Location
- 100 Airport Road, Santa Teresa, NM, 88008
- 31°51′45″N 106°39′06″W﻿ / ﻿31.862614492369865°N 106.65162334150409°W

Information
- School district: Gadsden Independent Schools
- Grades: 9–12
- Enrollment: 1,154 (2024–25)
- Website: sths.gisd.k12.nm.us

= Santa Teresa High School (New Mexico) =

Public school in Santa Teresa, New Mexico

Santa Teresa High School is a public high school in Santa Teresa, New Mexico. A part of the Gadsden Independent Schools, it served 1,154 students in the 2024–25 academic year.

It had a graduation rate of 94.5% in 2025.

== History ==
In 2016, the executive director of the Camino Real Regional Utility Authority, Brent Westmoreland, stated that they had a high level of assurance that there was arsenic in the water in the schools in Santa Teresa, a common issue for schools in southern New Mexico. The statement was later recanted.

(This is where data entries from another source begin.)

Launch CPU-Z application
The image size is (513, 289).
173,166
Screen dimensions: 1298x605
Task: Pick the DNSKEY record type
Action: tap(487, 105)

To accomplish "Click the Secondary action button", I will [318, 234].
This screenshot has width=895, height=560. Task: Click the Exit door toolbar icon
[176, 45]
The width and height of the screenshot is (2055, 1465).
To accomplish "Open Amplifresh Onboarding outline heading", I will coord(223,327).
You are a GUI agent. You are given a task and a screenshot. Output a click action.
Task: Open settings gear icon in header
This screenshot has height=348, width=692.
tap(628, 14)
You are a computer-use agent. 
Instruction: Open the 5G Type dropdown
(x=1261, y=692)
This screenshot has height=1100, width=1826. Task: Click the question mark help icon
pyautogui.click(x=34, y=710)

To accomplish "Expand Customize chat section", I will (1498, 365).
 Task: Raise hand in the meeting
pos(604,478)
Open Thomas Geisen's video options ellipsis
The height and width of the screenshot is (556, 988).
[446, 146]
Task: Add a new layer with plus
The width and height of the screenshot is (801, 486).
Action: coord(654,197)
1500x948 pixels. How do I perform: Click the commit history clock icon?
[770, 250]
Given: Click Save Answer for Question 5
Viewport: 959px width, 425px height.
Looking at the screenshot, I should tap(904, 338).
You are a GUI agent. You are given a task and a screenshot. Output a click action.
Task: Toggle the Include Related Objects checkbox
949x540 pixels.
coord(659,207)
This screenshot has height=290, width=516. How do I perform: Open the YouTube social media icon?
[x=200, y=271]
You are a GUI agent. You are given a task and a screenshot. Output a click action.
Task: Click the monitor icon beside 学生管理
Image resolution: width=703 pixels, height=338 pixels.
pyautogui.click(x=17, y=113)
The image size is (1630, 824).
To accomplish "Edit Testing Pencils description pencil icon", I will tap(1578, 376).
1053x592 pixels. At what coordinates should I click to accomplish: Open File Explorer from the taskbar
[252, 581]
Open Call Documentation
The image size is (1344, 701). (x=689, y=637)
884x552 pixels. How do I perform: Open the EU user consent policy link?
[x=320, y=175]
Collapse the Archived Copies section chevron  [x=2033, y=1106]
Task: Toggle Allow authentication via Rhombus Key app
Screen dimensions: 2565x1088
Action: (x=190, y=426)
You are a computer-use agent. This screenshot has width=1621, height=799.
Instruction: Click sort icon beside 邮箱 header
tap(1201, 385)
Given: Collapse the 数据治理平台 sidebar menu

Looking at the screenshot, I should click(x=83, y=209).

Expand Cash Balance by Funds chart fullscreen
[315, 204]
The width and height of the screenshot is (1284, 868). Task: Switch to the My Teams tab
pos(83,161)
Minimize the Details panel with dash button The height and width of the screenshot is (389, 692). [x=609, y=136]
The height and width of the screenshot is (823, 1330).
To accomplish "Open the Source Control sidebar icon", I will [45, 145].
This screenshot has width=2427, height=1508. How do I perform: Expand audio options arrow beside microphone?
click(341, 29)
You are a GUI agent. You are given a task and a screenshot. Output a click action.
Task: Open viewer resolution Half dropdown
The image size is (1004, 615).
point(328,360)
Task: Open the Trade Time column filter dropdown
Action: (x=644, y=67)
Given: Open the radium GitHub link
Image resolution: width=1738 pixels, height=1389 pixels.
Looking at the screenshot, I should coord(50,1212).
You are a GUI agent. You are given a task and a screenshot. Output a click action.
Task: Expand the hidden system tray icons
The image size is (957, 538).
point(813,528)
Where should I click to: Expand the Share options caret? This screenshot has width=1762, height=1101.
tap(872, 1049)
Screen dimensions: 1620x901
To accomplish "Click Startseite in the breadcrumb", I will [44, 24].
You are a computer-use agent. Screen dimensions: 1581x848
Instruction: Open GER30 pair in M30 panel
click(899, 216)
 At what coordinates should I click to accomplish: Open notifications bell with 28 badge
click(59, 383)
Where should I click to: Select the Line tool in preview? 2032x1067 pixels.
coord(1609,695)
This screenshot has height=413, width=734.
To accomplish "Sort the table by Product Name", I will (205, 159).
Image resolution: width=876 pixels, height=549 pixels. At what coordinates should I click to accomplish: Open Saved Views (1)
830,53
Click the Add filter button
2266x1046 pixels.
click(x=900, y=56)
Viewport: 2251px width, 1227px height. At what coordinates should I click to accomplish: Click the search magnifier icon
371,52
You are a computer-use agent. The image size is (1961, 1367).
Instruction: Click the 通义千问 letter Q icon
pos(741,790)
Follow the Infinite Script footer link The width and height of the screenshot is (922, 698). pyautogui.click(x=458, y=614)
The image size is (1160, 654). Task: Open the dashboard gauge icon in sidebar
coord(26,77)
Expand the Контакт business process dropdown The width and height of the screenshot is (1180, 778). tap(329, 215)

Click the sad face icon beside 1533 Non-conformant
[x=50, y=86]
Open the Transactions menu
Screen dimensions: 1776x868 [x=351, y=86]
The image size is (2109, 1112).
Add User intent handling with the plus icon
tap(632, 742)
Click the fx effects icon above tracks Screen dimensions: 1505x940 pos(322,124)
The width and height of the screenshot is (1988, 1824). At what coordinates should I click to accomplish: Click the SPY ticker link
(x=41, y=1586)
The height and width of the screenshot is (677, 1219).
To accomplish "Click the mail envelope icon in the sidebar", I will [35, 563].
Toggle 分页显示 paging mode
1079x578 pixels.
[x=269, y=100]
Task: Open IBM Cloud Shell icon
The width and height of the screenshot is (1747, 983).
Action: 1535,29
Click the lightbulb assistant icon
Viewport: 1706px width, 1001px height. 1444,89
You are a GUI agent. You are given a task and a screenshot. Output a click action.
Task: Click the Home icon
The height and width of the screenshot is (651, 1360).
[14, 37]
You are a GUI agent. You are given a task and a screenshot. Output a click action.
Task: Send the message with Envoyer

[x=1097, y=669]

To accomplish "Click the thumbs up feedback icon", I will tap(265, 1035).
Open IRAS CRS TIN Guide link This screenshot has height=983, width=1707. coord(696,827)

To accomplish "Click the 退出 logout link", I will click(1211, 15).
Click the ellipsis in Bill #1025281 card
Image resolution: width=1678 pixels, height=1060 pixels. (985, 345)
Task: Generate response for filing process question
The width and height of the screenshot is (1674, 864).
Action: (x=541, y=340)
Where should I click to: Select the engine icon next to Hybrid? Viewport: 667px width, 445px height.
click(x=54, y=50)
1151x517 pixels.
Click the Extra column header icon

The school had to temporarily move to virtual classes in December 2022 after a nearby sewer line was blocked.

== Athletics ==
Santa Teresa High School participates in the 4A division of baseball, having most recently qualified for the playoffs in 2026.

In basketball, the school was coached by Bob Haack from 2006 to 2014, which included a state championship in the 4A division in 2012. Haack died in 2016 after a battle with cancer.

The school also has a volleyball team. In 2020, the team had to quarantine after the head coach had tested positive for COVID-19.